Nous examinons aujourd'hui un projet de loi très important, non seulement au regard du contexte, mais aussi des principes : il s'agit de nous donner les moyens de contrôler l'application des embargos instaurés soit par un traité international, soit par une décision onusienne, soit par une décision européenne, soit par la loi nationale, et de prendre les mesures nécessaires lorsqu'ils sont violés.
Dans les années 1990, compte tenu des conflits à l'est de l'Europe et au Moyen-Orient, les embargos se sont multipliés. Prenant acte de ce fait géopolitique nouveau et majeur, le Conseil de sécurité des Nations unies a adopté en 1998 une résolution demandant aux États membres de l'ONU de prendre leurs responsabilités en introduisant dans leur droit national des dispositifs visant à renforcer le contrôle de l'application des embargos sur les armes et à pénaliser leur violation.
La France ne s'est penchée sérieusement sur la question qu'en 2006 : un projet de loi a été déposé et examiné par le Sénat. Puis le processus législatif s'est arrêté et n'a repris qu'en 2013, avec la transmission du texte à notre assemblée. Nos travaux ont été suspendus peu après, les questions syrienne et iranienne, qui n'étaient étrangères ni l'une ni l'autre au débat sur les embargos, se trouvant alors au coeur des enjeux diplomatiques. Depuis lors, les choses se sont accélérées : en ce qui concerne le conflit syrien, l'embargo, qui concernait à l'origine la globalité du pays, a été circonscrit au fur et à mesure des résolutions du Conseil de sécurité ; s'agissant de l'Iran, nous vivons en ce moment même la levée d'un embargo dont certaines mesures étaient en place depuis des décennies.
Le Gouvernement vient d'inscrire à nouveau le projet de loi à l'ordre du jour de notre assemblée, et il nous revient de l'examiner dans un calendrier très contraint, puisqu'il sera discuté en séance publique le 28 janvier prochain. Un grand retard a été pris, mais mieux vaut tard que jamais !
Ce projet de loi – c'est une nouveauté essentielle – concerne non seulement les embargos sur les armes et le commerce illicite des armes, mais aussi les embargos sur l'importation ou l'exportation de biens et les mesures restreignant les activités économiques et financières. Nous assistons à une augmentation globale du nombre de régimes de sanctions de différentes natures. Environ deux cents de ces régimes ont été identifiés dans le monde au XXe siècle, dont la moitié entre les années 1980 et 2000 – on comprend donc pourquoi le Conseil de sécurité s'est saisi de cette question à partir de 1998.

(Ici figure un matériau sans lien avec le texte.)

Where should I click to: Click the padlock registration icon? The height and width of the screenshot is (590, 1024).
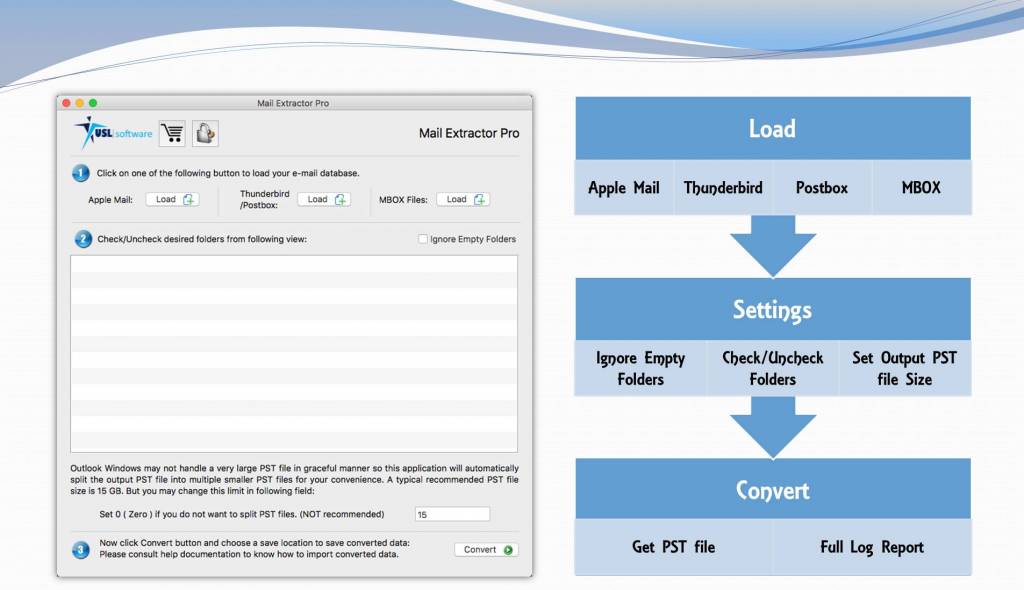[205, 133]
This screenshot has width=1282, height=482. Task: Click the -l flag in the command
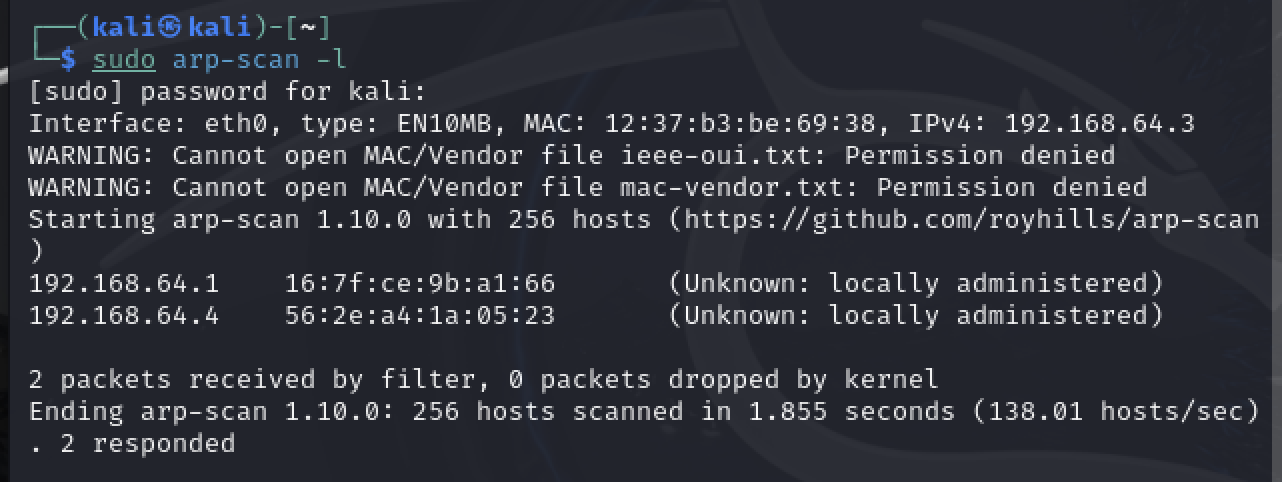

La France applique actuellement des embargos sur les exportations d'armes et de matériels de répression à destination de gouvernements ou de certaines milices dans plus de vingt pays – la liste figure en annexe de mon rapport. En outre, elle gèle les avoirs de personnes ou d'entités issues d'à peu près le même nombre de pays. Enfin, elle met en oeuvre des embargos sur des produits autres que militaires ou assimilés à destination de cinq pays et applique un certain nombre de sanctions financières.
Tous ces régimes de sanctions ont en commun d'avoir été décidés au niveau de l'Union européenne, dans le cadre de la politique étrangère et de sécurité commune. Il s'agit en effet d'une compétence explicitement prévue par les traités européens. De plus, même si des mesures nationales ne sont pas formellement exclues, les compétences commerciales et économiques de l'Union font qu'il est plus naturel, en pratique, de décider de telles mesures au niveau européen. Certaines de ces sanctions ont aussi une origine onusienne : elles ont été décidées par le Conseil de sécurité, qui y est habilité par la Charte des Nations unies, et reprises ensuite dans un texte européen.
Je tiens à faire une remarque importante : le projet de loi précise qu'une sanction peut être instaurée par la loi nationale sans être nécessairement la transposition d'une décision internationale. Cela me semble normal : c'est une question de souveraineté nationale. Certains pays européens ont d'ailleurs déjà pris des mesures à titre national, par exemple la Suède à l'égard d'Israël.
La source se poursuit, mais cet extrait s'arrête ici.